Set problem 1 → Resize the records in the stretch from the line containing "The image size" through the line containing "point(363,934)". Reproduce only those lines, requests included, but multiply each coordinate in the answers by 0.45 and round to whole numbers (halves up), leaving out the pictures.

* START Excerpt *

To Wong Foo, Thanks for Everything! Julie Newmar

1995 · Beeban Kidron

Manhattan drag queens Vida Boheme and Noxeema Jackson impress regional judges in competition, securing berths in the Nationals in Los Angeles. When the two meet pathetic drag novice Chi-Chi Rodriguez — one of the losers that evening — the charmed Vida and Noxeema agree to take the hopeless youngster under their joined wing. Soon the three set off on a madcap road trip across America and struggle to make it to Los Angeles in time.

* END Excerpt *
* START The records *

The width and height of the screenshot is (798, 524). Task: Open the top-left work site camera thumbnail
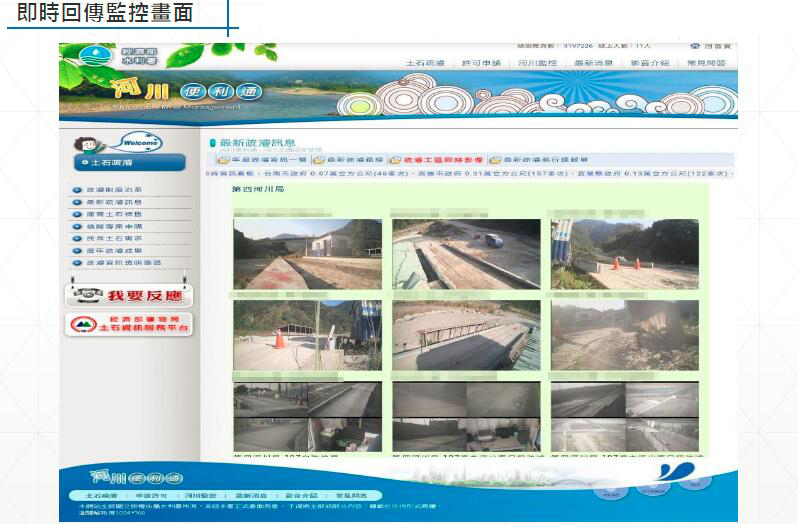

* END The records *
* START The records *

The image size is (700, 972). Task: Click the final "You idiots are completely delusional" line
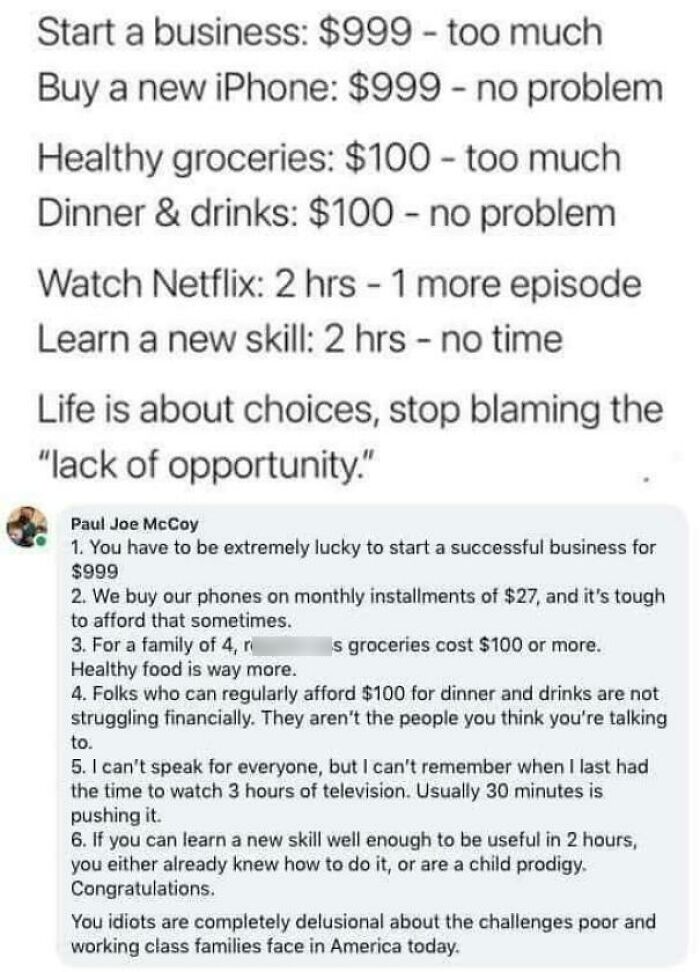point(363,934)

* END The records *
* START The records *

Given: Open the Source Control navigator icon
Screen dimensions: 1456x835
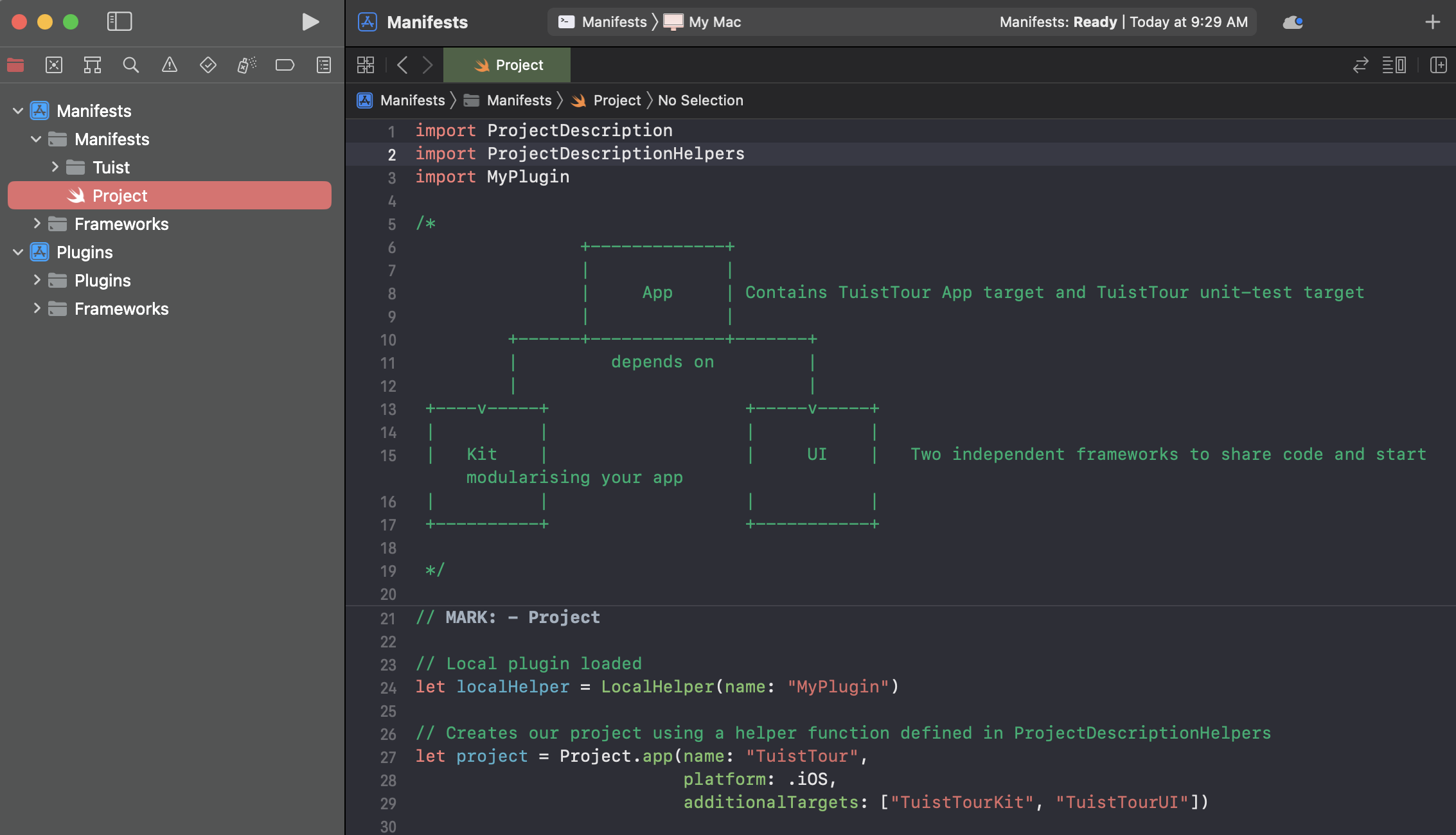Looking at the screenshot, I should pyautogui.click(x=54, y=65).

* END The records *

Set problem 2 → Substitute "zany" for "madcap" and reproduce the film synopsis in the stretch from "To Wong Foo, Thanks" through "Angeles in time.".

Response 1 →
The image size is (700, 972). Task: Click the final "You idiots are completely delusional" line
point(163,420)

Response 2 →
To Wong Foo, Thanks for Everything! Julie Newmar

1995 · Beeban Kidron

Manhattan drag queens Vida Boheme and Noxeema Jackson impress regional judges in competition, securing berths in the Nationals in Los Angeles. When the two meet pathetic drag novice Chi-Chi Rodriguez — one of the losers that evening — the charmed Vida and Noxeema agree to take the hopeless youngster under their joined wing. Soon the three set off on a zany road trip across America and struggle to make it to Los Angeles in time.